## PROBLEM TO WORK ON
Starting at the line containing "Where should I click to: Click the Accessories" and ending at the line containing "click(32, 144)", reproduce those lines of the items in full, requests included, but shift every coordinate in the answers by adding 16 to each number. Omit the pictures from your answer.

[Records from a data source]
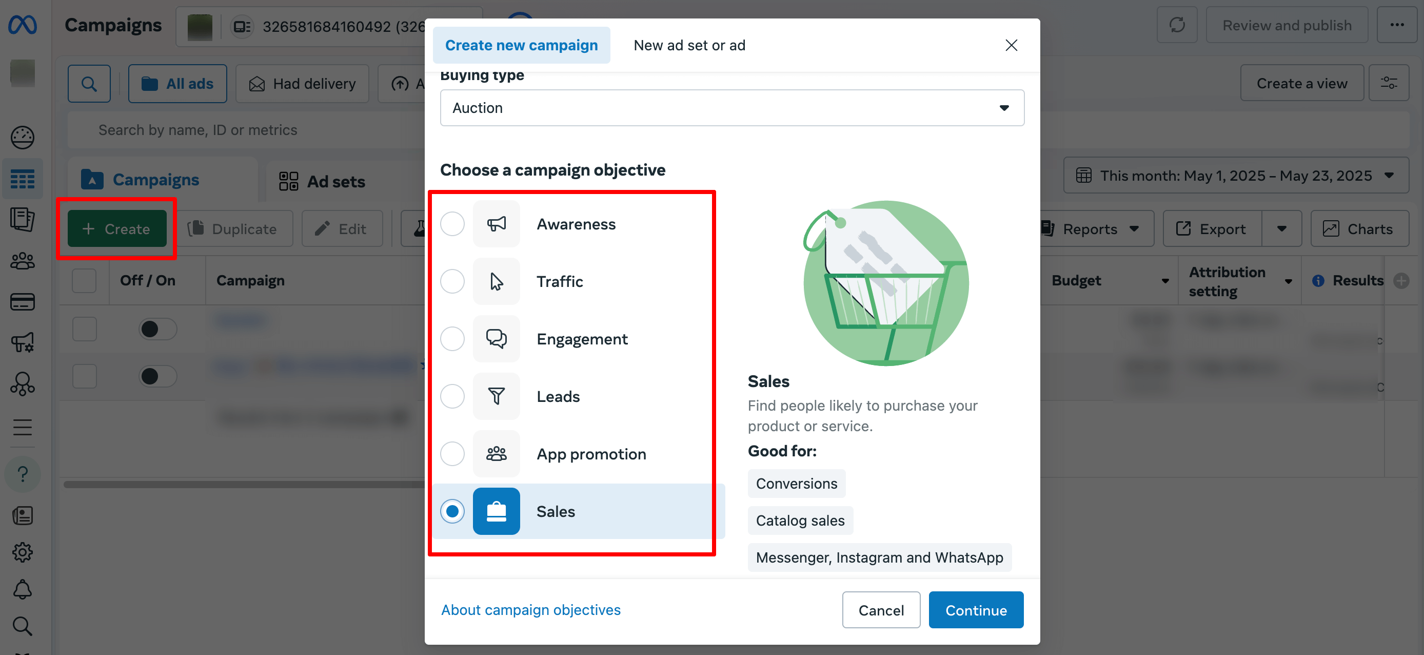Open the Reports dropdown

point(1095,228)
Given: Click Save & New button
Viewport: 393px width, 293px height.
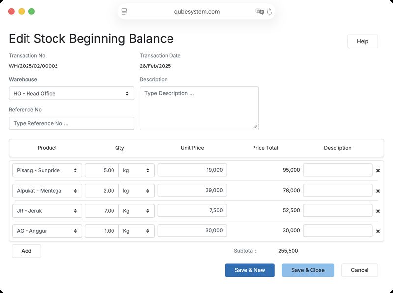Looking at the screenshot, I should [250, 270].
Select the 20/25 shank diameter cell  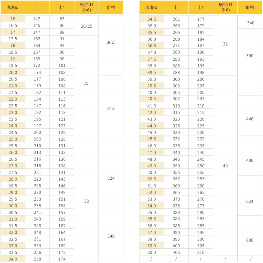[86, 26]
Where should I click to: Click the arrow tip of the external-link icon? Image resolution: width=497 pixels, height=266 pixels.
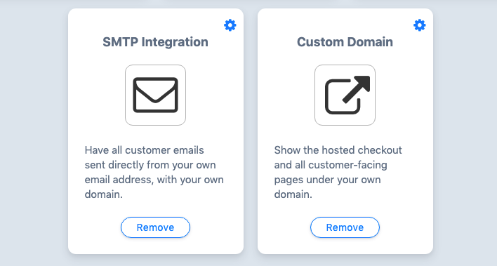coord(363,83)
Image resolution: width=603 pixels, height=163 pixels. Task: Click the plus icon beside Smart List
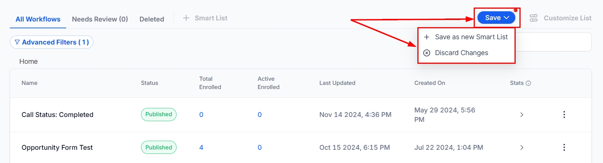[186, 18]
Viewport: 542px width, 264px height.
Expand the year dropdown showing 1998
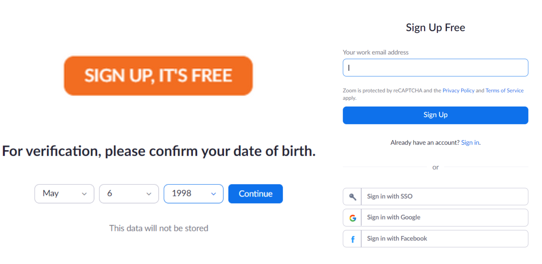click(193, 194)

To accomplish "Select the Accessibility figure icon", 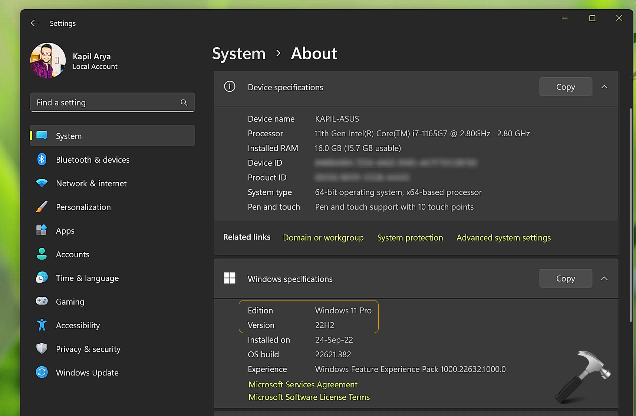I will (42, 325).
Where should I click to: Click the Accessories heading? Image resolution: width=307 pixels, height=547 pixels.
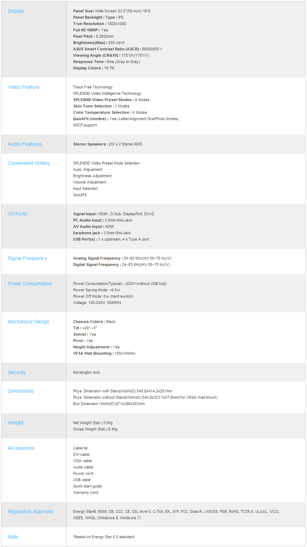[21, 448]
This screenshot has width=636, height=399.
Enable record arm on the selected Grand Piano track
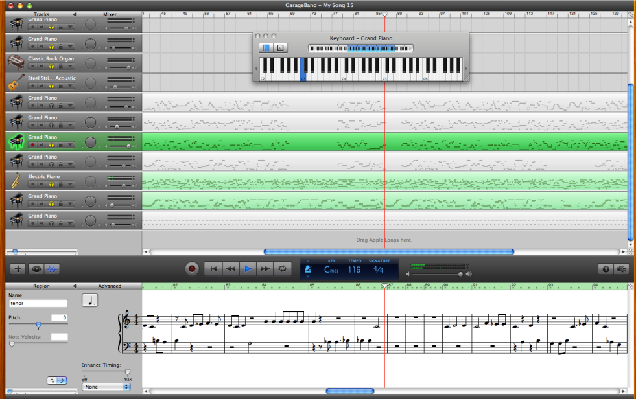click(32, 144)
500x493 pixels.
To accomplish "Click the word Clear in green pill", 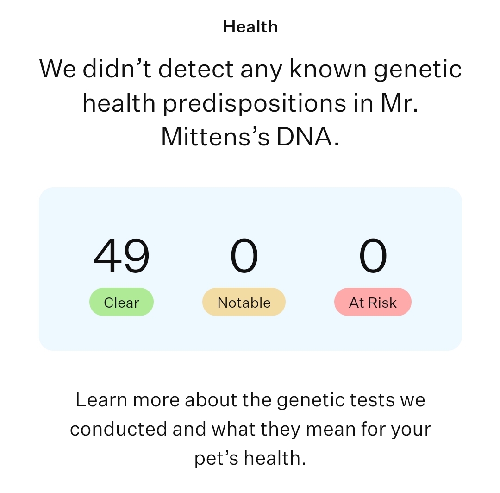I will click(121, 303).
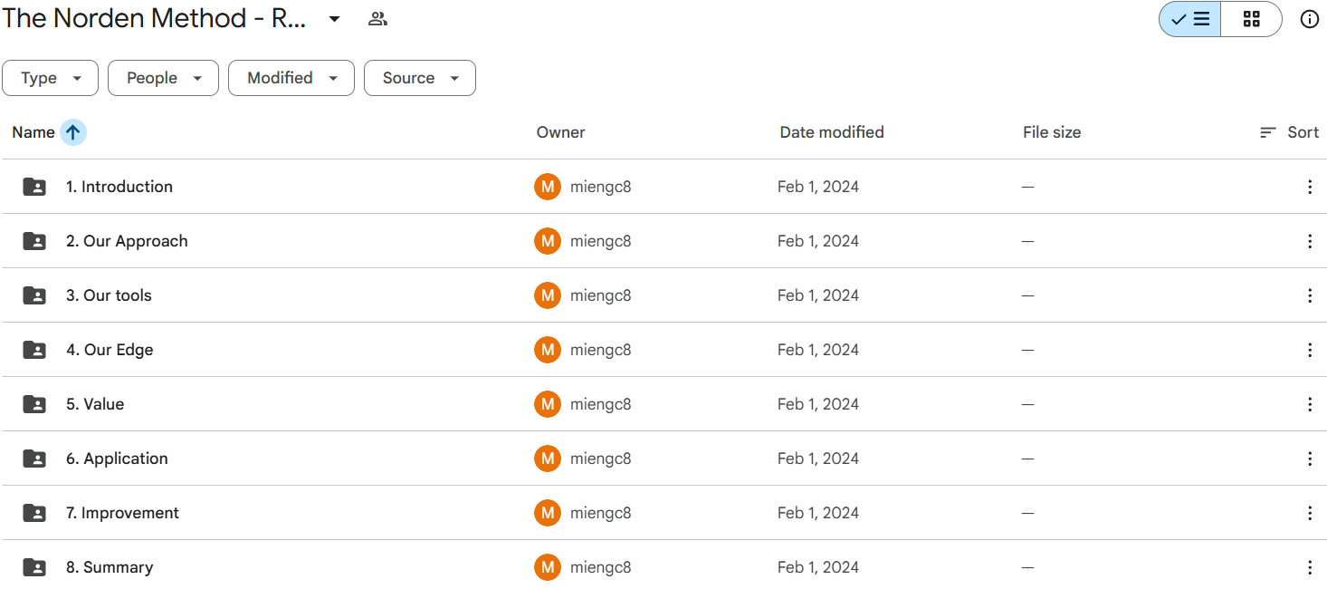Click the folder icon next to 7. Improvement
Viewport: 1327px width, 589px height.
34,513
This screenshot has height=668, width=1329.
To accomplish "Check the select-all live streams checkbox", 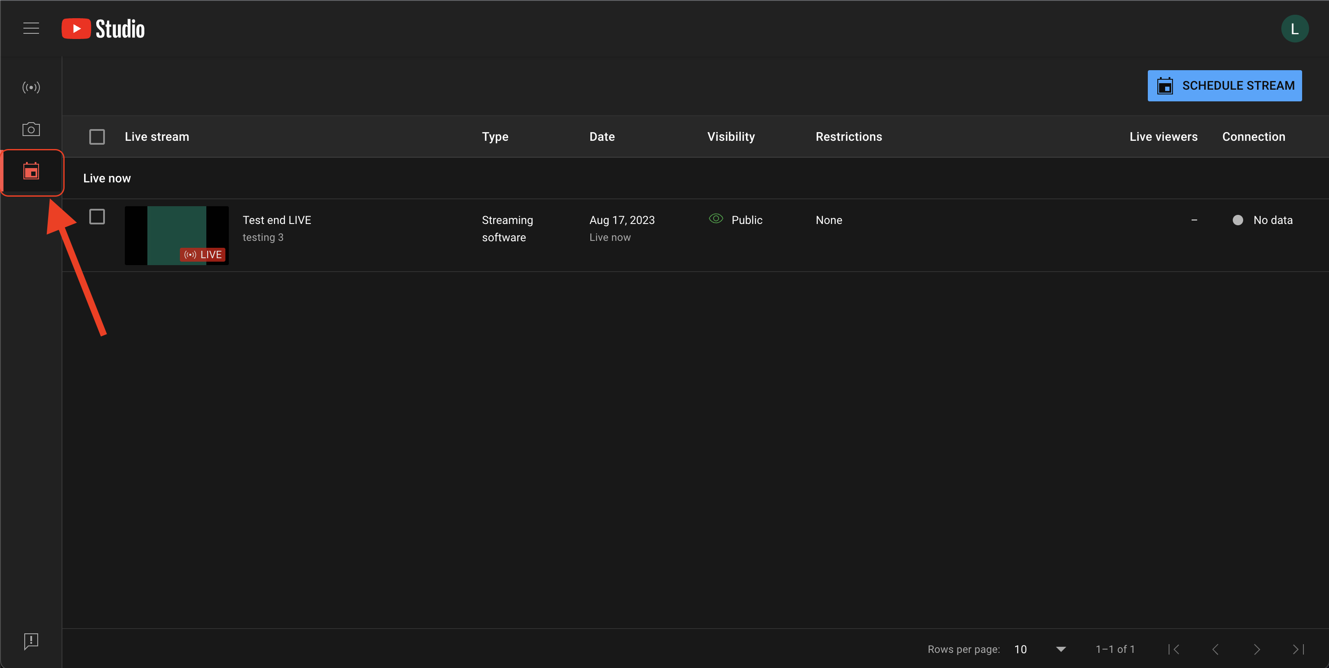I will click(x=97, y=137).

## FULL OUTPUT
Where should I click to: Click the Accessories heading? Image resolution: width=307 pixels, height=547 pixels.
[37, 464]
This screenshot has width=636, height=399.
Enable record arm on the selected Grand Piano track
click(48, 160)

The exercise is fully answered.